What you have to do
Your copy should contain exactly the lines from the start of the listing through the line that holds "Task: Open the life-ring support widget", and no pictures.

Data excerpts
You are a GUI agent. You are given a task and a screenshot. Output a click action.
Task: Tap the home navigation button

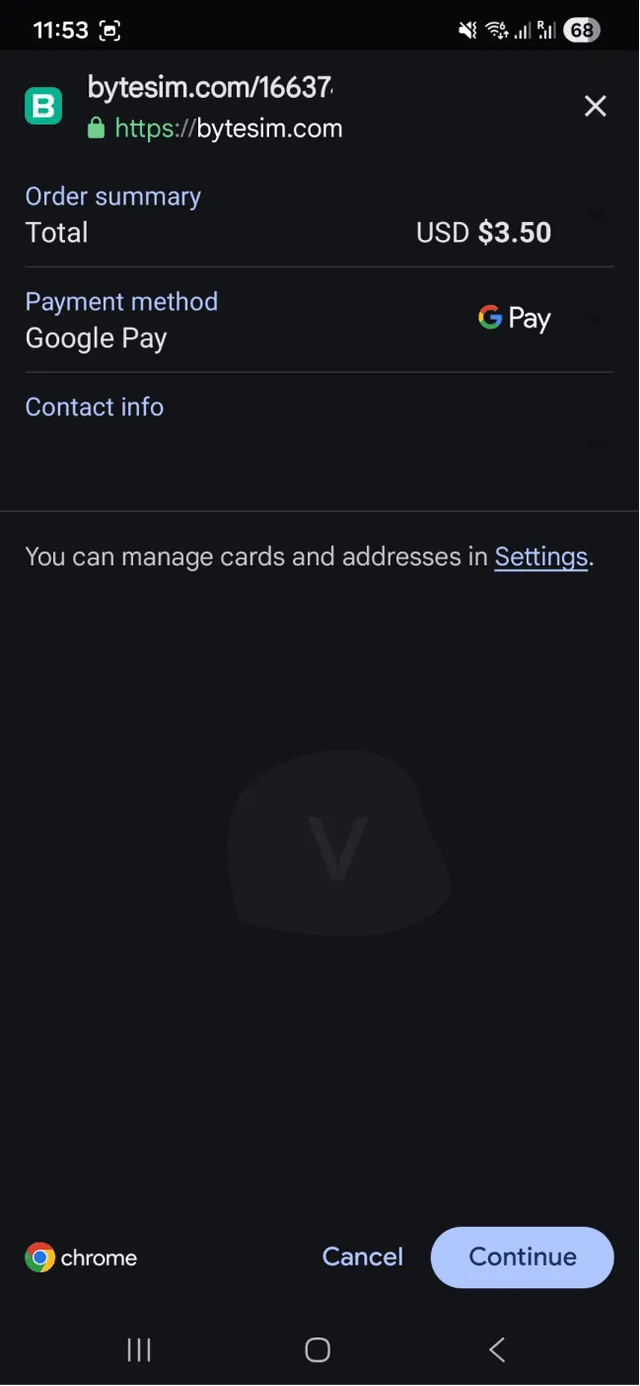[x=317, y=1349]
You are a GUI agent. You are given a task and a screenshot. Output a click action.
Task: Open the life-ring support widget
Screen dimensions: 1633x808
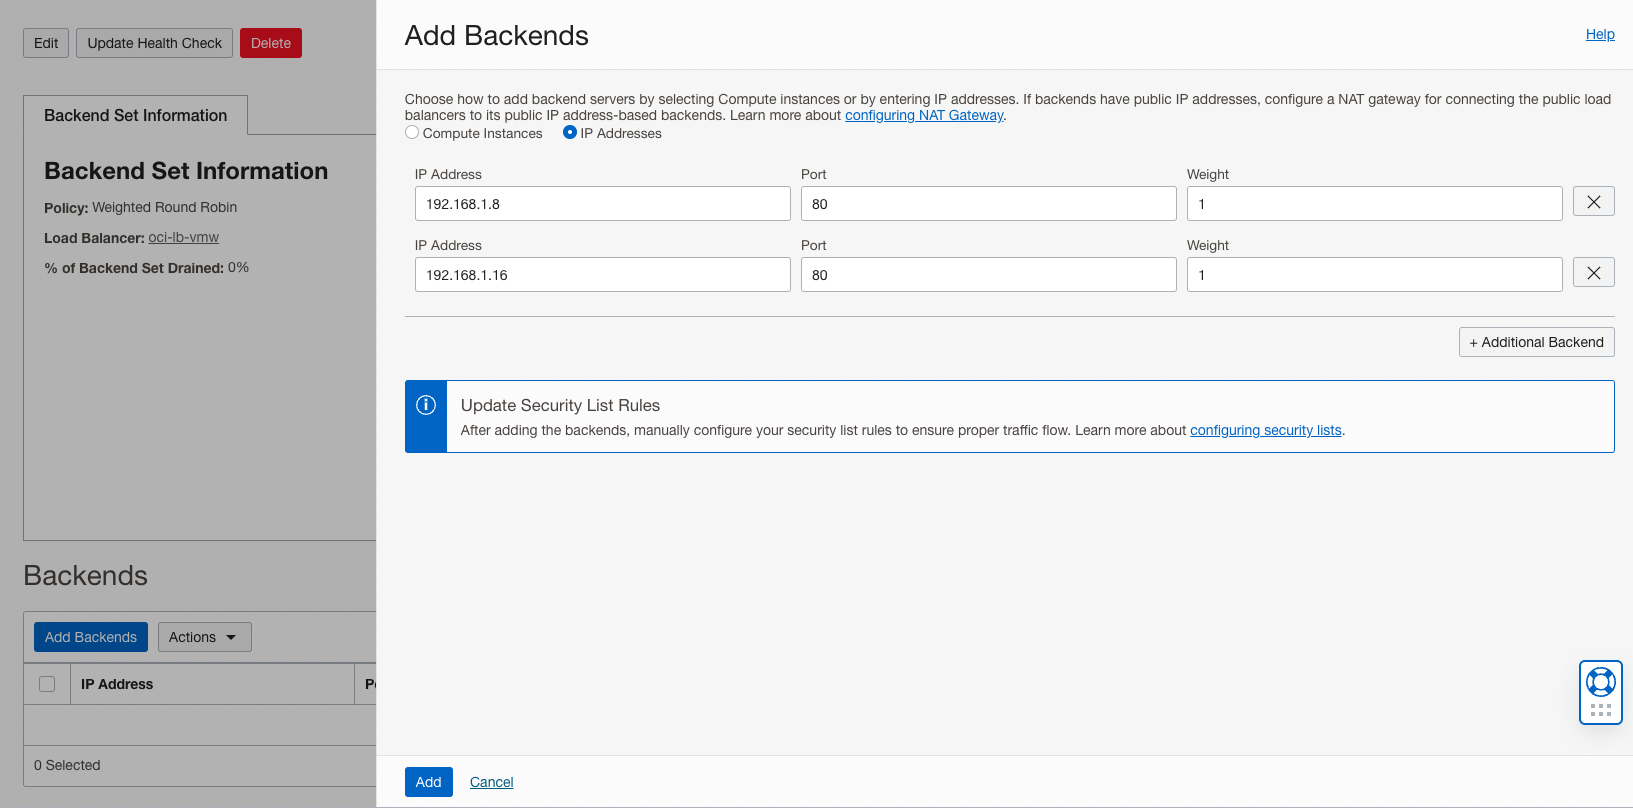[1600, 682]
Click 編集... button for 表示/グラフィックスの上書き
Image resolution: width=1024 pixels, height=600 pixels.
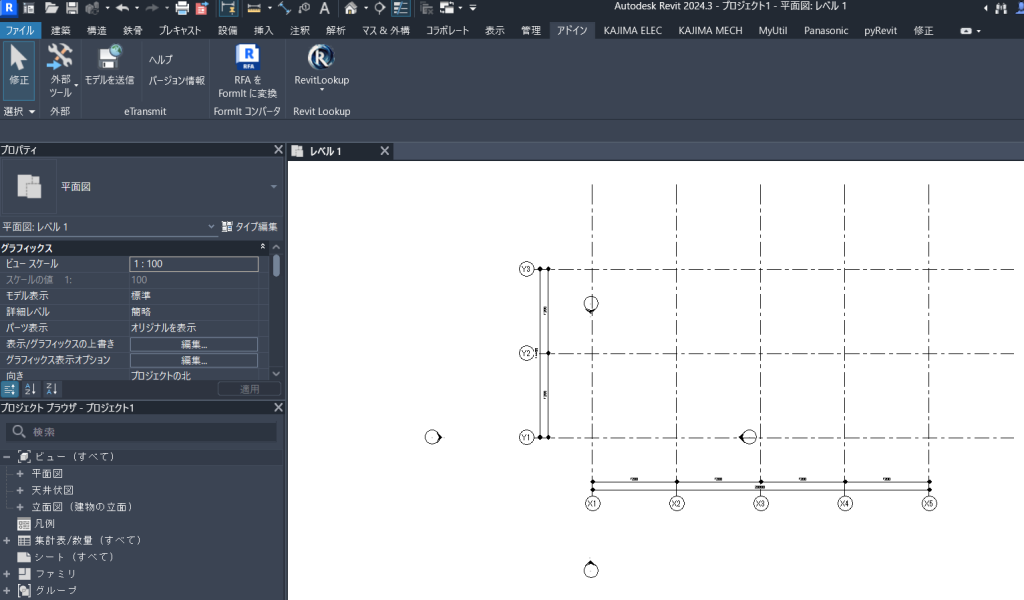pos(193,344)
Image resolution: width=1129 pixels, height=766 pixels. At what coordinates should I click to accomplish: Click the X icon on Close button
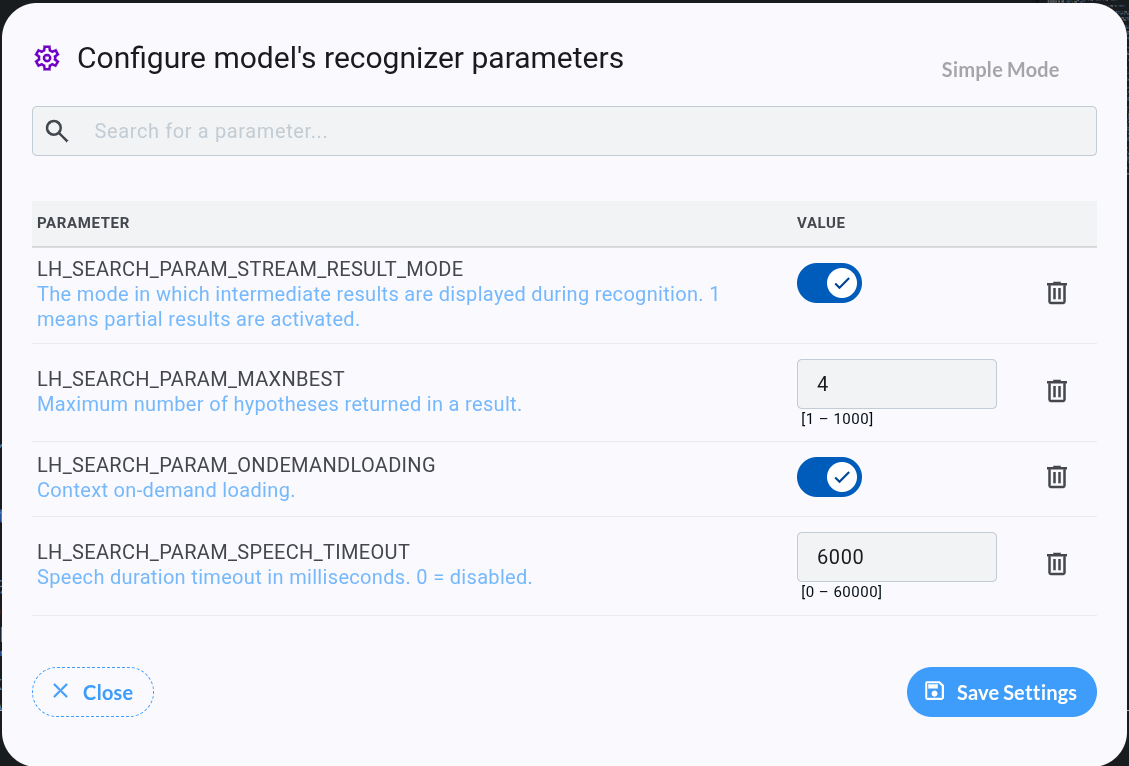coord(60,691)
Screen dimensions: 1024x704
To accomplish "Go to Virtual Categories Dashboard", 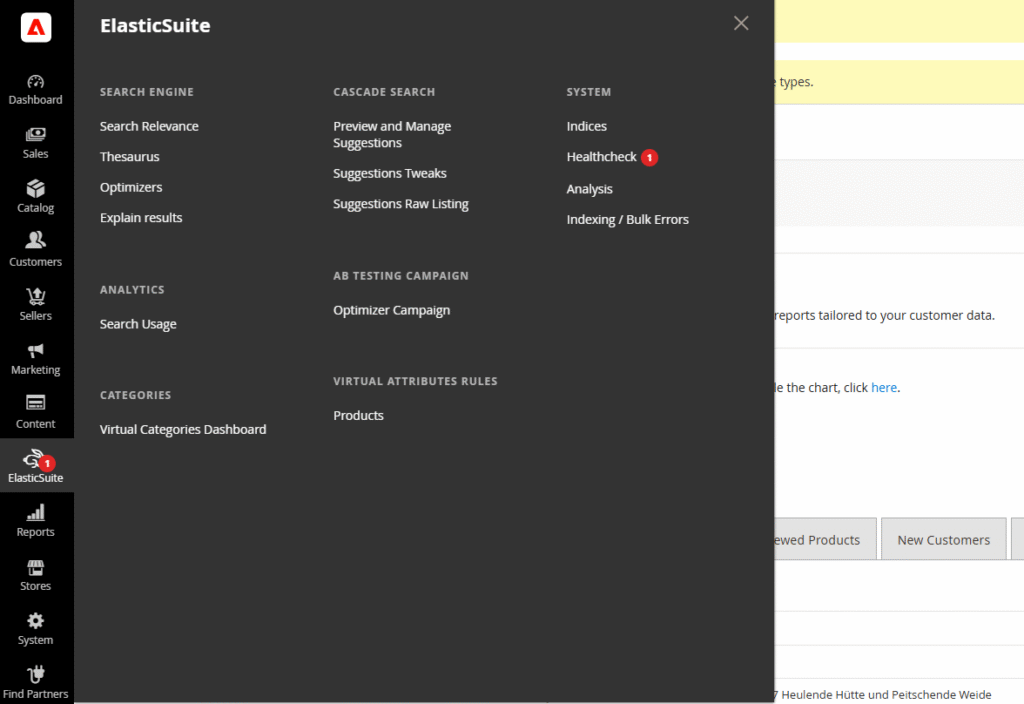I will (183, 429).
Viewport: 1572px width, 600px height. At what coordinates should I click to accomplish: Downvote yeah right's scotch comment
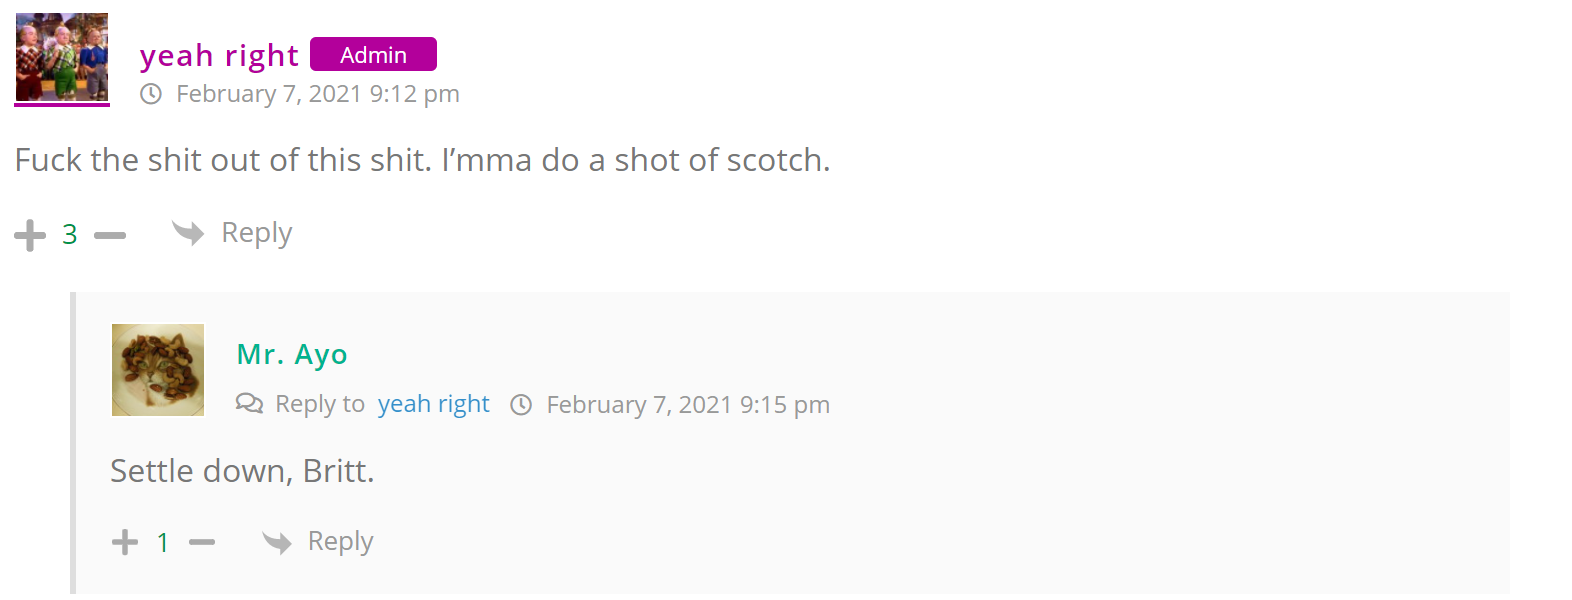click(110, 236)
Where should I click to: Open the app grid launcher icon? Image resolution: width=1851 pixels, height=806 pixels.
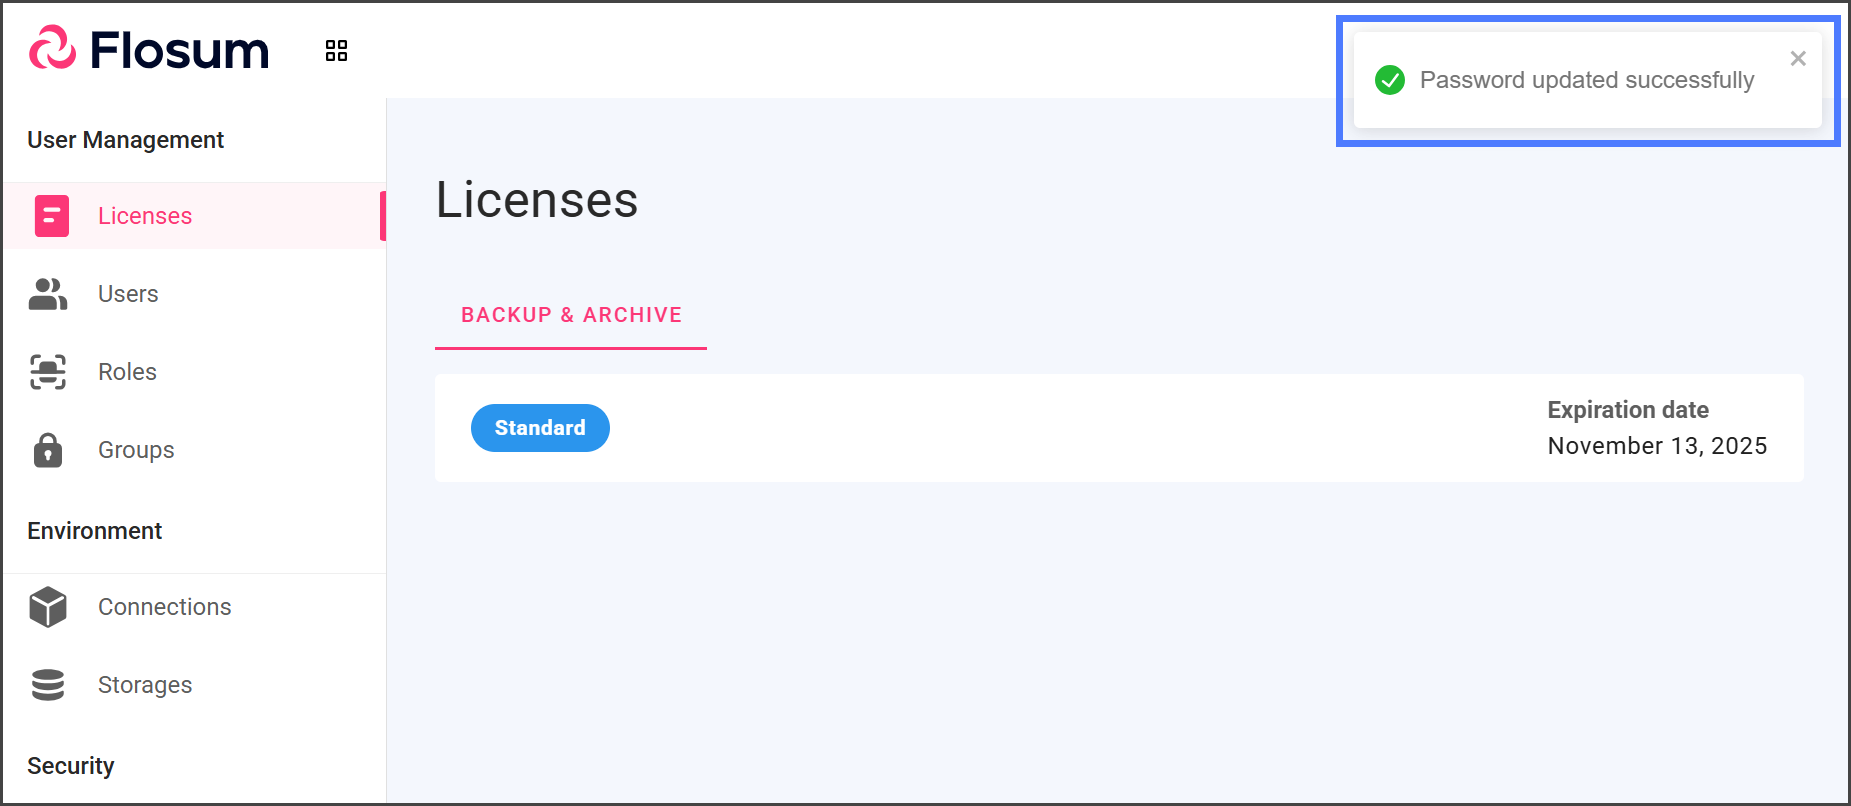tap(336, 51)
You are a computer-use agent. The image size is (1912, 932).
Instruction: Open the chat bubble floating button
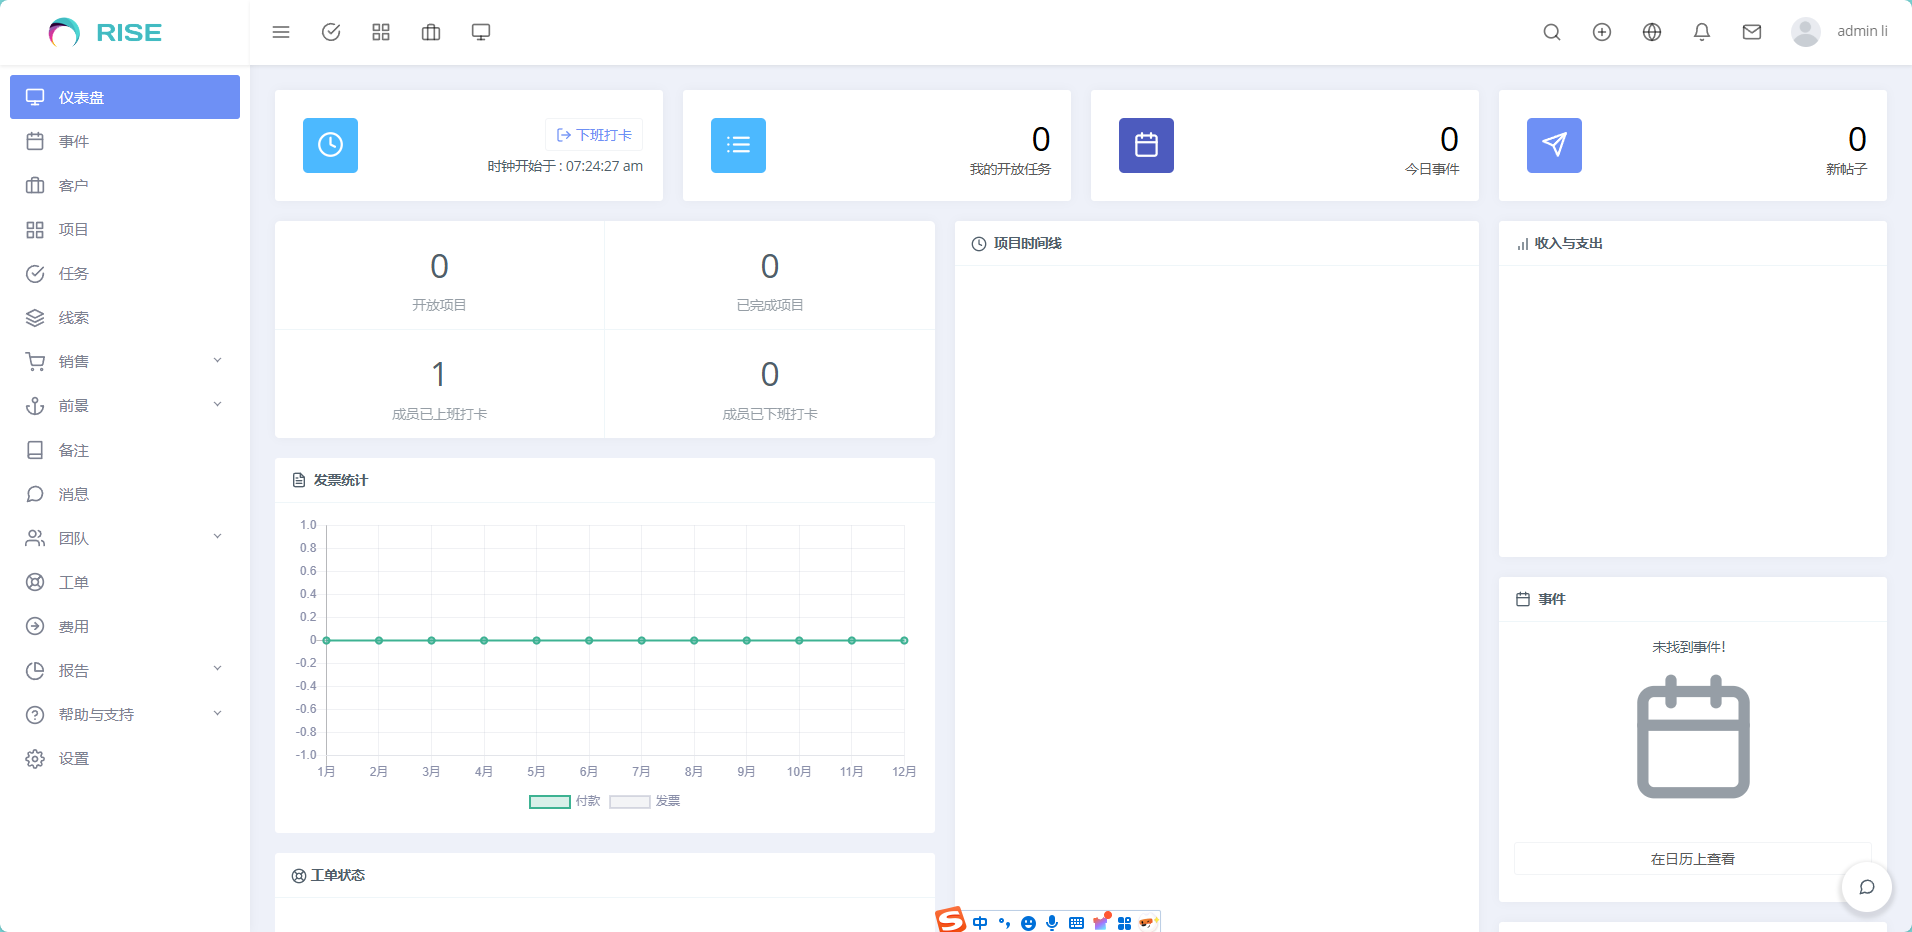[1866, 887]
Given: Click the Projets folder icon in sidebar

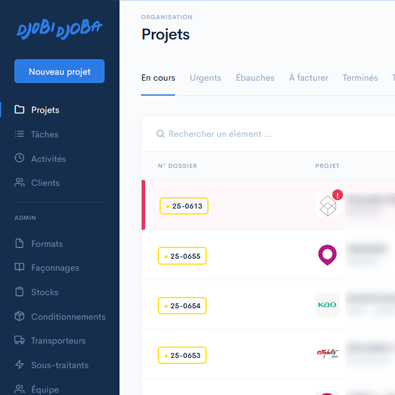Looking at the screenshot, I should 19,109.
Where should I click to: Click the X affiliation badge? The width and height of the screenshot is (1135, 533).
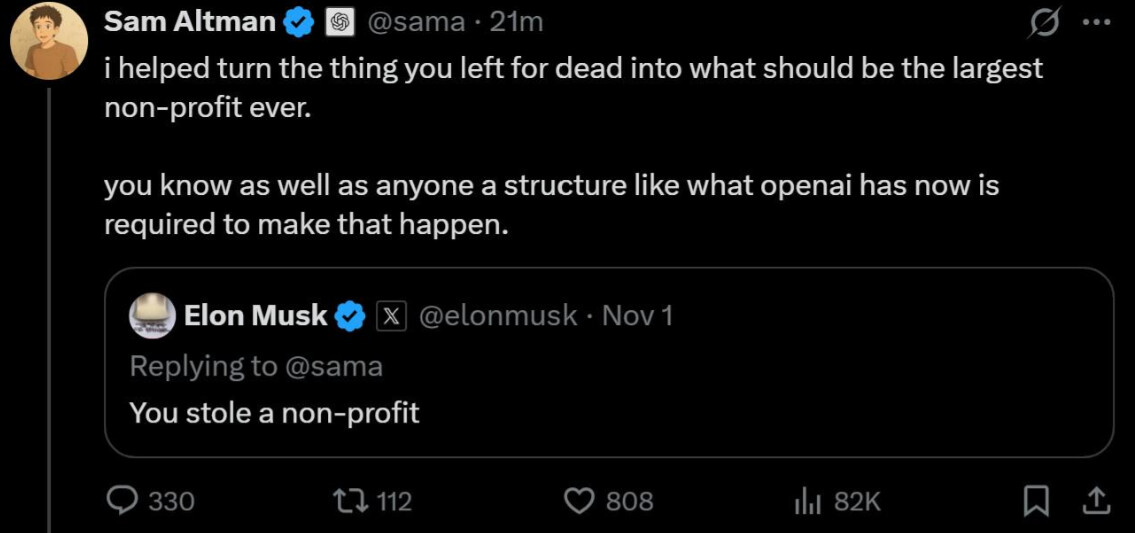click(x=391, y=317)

Task output
You are a GUI agent. You are given a task and a screenshot. Output a click action.
Task: Tap the home navigation button

[x=317, y=1349]
You are a GUI agent. You are given a task and a screenshot. Output a click action.
Task: Open the life-ring support widget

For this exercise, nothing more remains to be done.